What is expected
In the data below, find the line containing "Task: Open site"; transcribe it and each line after it exactly, through the last, skipping pictures.

Items listed in a dataset
■ ■ ■ ■

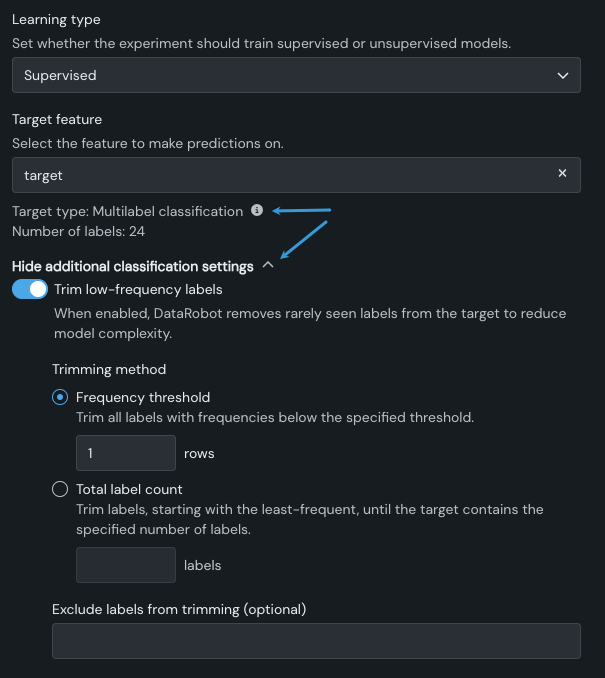Click the info icon beside Multilabel classification
605x678 pixels.
click(x=257, y=211)
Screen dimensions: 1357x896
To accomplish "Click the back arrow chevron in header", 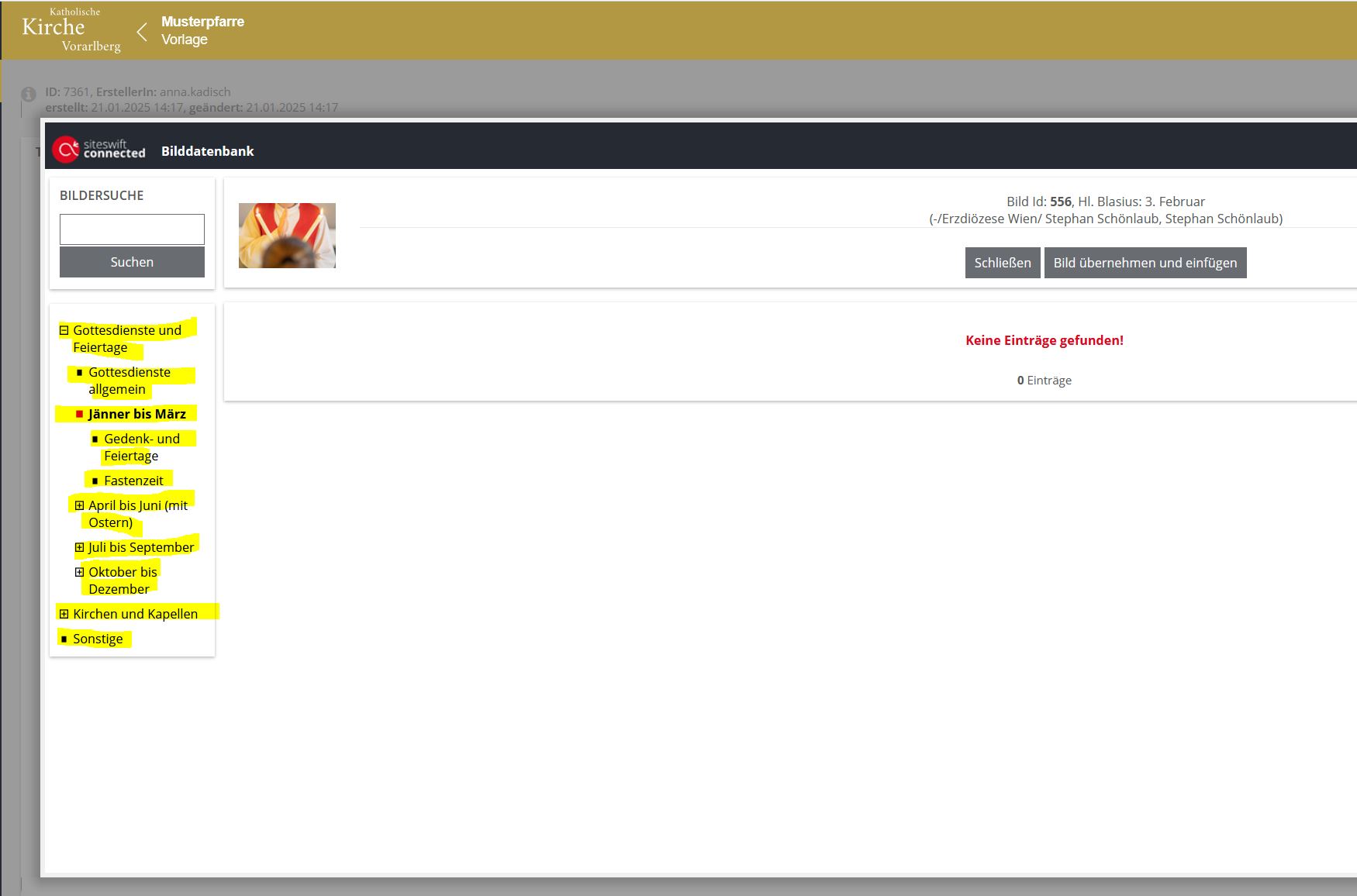I will tap(142, 32).
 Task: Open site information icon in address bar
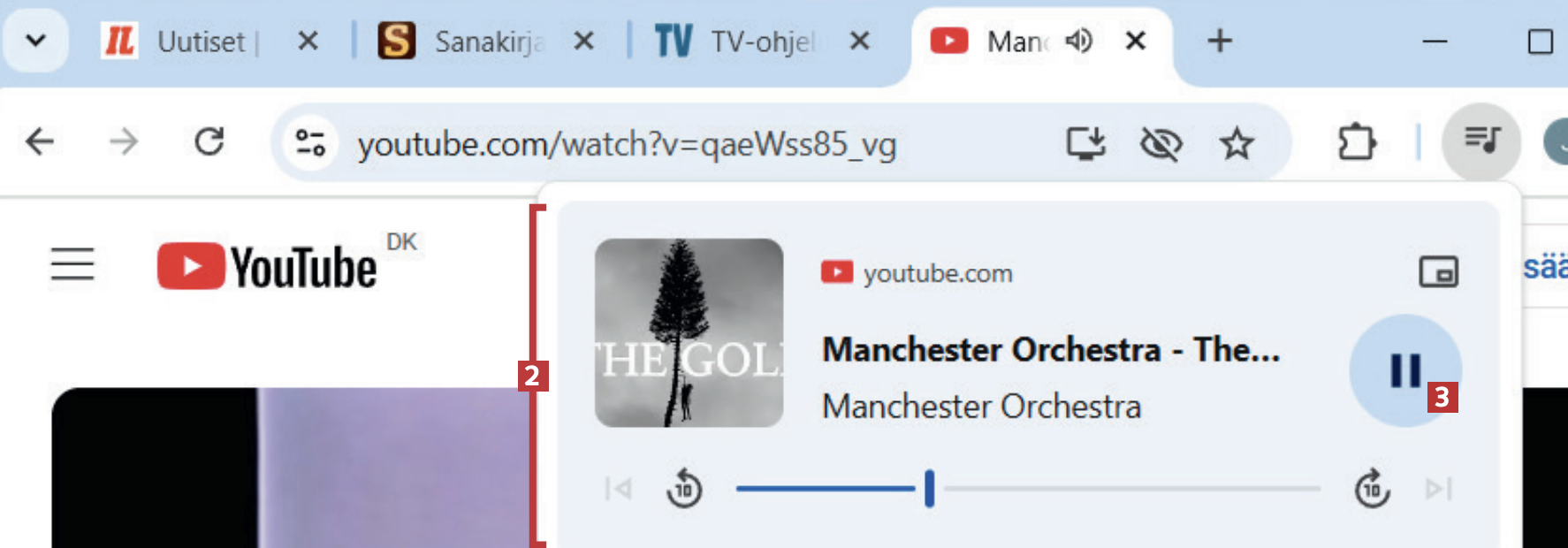pyautogui.click(x=310, y=142)
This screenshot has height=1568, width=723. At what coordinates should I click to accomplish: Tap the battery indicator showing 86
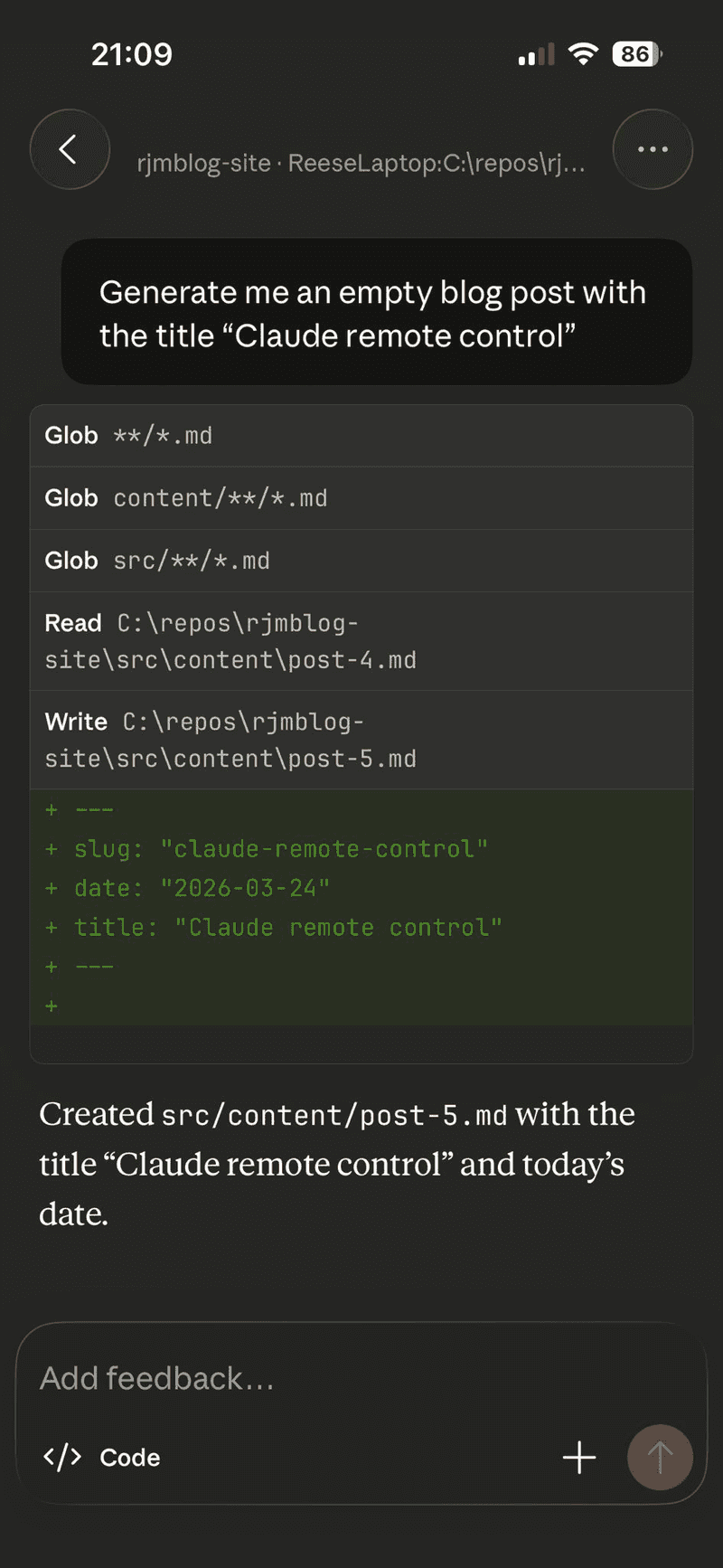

■ ■ ■ ■

Output of the task
 Task: Open site information icon in address bar
pyautogui.click(x=310, y=142)
This screenshot has height=1568, width=723. At what coordinates should I click to accomplish: Tap the battery indicator showing 86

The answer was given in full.